[German]Explosive development for Microsoft and their Windows 10? The data protection officer from Baden-Württemberg (Germany) has demanded that the data transfer in Windows 10 be switched off and improved as soon as possible. This is mandatory to fulfill the GPDR requirements in government environments.
A controversial topic in the past
The collection and transfer of data to Microsoft through Windows 10 (telemetry) has always been the focus of data protection advocats. I’ve discussed some data protection problems in companies within my German blog post Windows 10 und das Datenschutzproblem in Firmen a while ago. Microsoft has since revised its data protection agreement several times.
Just before the release of the Windows 10 Creators Update, Microsoft once again explained in a blog post what data is collected under Windows 10. This ranges from location data and speech recognition information to advertising data on product preferences and diagnostic telemetry data, which are also collected.
During an upgrade to Windows 10 Creators update, the default settings should be retained. In dialog boxes (see above), a wizard displays the relevant settings and enables convenient customization. Logically, these default settings are not copied for a new installation. The user will then see a separate selection page to adjust the privacy settings.
This seemed to break down the resistance of the data protection activists. Both the US EFF activists and Swiss data protectionists accepted Microsoft’s move. Also French data protection experts from CNIL ended their investigations against Microsoft. And the Bavarian data protection authority certified Windows 10 Enterprise to be data protection compliant. I’ve blogged about that within several articles within my German blog.
Administrators are ‘sandwhiched’
Windows 10 Enterprise, which is intended for companies and authorities, promises ‘adjustable telemetry data acquisition’, and telemetry may be disabled via group policy. The last item, however, brings administrators into completely different problems. I blogged about that within my article Windows 10 Enterprise: Updates and the Telemetry trap.

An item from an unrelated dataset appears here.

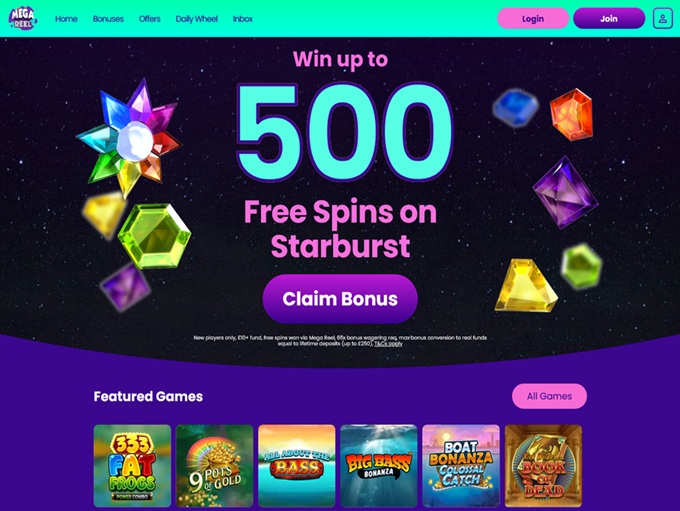Open the Big Bass Bonanza game thumbnail

click(379, 466)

Disabling telemetry seems to stop Windows Updates, which isn’t acceptable.
German data protection authorities says stop that thing
Despite considerable data protection and security concerns, Windows 10 and Office 365 are now to be used nationwide by German authorities. But the General Data Protection Regulation (GPDR), which is mandatory by the end of May 2018, requires certified products in government environments. If encrypted telemetry data is sent from Windows 10 (and Office 365) to Microsoft, no one knows what it contains, so it cannot be compliant with the GPDR.
(Source: Pexels CC0 Lizenz)
Stefan Brink, state data protection commissioner of Baden-Wuerttemberg, says: ‘A look at the known security holes’ (which I can’t classify at the moment) ‘Microsoft should make improvements [to Windows 10] as soon as possible and comply with the GPDR by the end of May at the latest.’ In my opinion, this applies not only to Windows 10, but also to Office 365 and other Microsoft products.
Until then, system administrators of the affected systems should “ensure that as little data as possible is transferred by means of appropriate basic settings” – which brings us back to the problems mentioned in the previous sections.
Stefan Brink points out, that the hardware and software used must be continuously checked and evaluated. He states that he “does not give a general approve of products with binding effect for the whole government”. That’s exciting, due to the fact, that ‘Windows as a service’ breaks a certification twice a year with feature upgrades.
State data protection officer Stefan Brink clarifies the legal requirements for public procurement. He says, that he will oppose against the use of problematic products and thus oppose their continued use – “even with binding effect from May 2018”. This applies to Windows 10 (and Office 365). Quote: “A service provider who cannot or does not want to meet these requirements will in future be excluded from the group of those with whom a data protection officer can cooperate.”
Stefan Brink told German magazine heise online: “Every user of Windows 10, as well as other operating systems and applications, must have full control over their data. There must be full transparency regarding the transmitted data and the user must be able to deactivate each transmission”. Warm words, the data protectionist must admit that the scope for action is extremely limited, especially when it comes to stable and secure communication in government networks.
Till now comments from the relevant working groups (e.g. BSI) on the data protection conformity (GPDR) of Windows 10 aren’t yet available. Brink expects a statement from the data protection conference ‘before mid-2018’ as to whether the use of Windows 10 is legal. I’d say hello, Microsoft, we have a problem. It will be exciting to see how this topic develops.